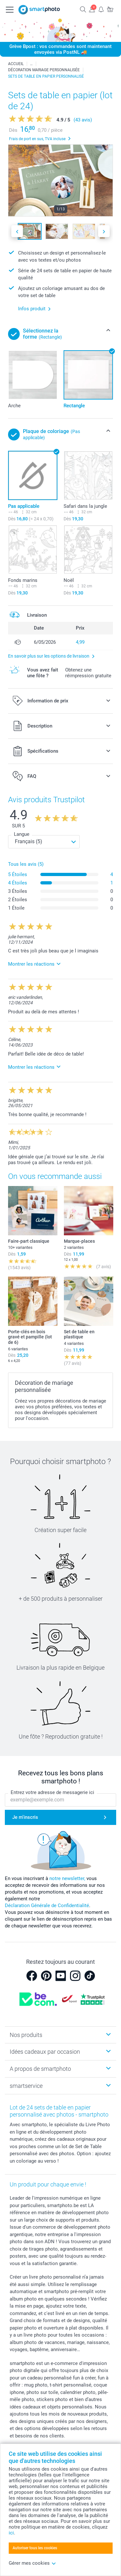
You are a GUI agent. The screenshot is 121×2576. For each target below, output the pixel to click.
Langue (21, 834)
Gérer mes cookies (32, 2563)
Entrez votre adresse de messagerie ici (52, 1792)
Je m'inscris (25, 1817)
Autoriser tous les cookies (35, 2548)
= = = =
= Instruction =
Turn the lines above into a numbered list, skipping any blank ones. Leave the pictures out.

= Written solution =
1. You are a GUI agent. The screenshot is 121×2576. For each target below, output the pixel to click.
2. Langue (21, 834)
3. Gérer mes cookies (32, 2563)
4. Entrez votre adresse de messagerie ici (52, 1792)
5. Je m'inscris (25, 1817)
6. Autoriser tous les cookies (35, 2548)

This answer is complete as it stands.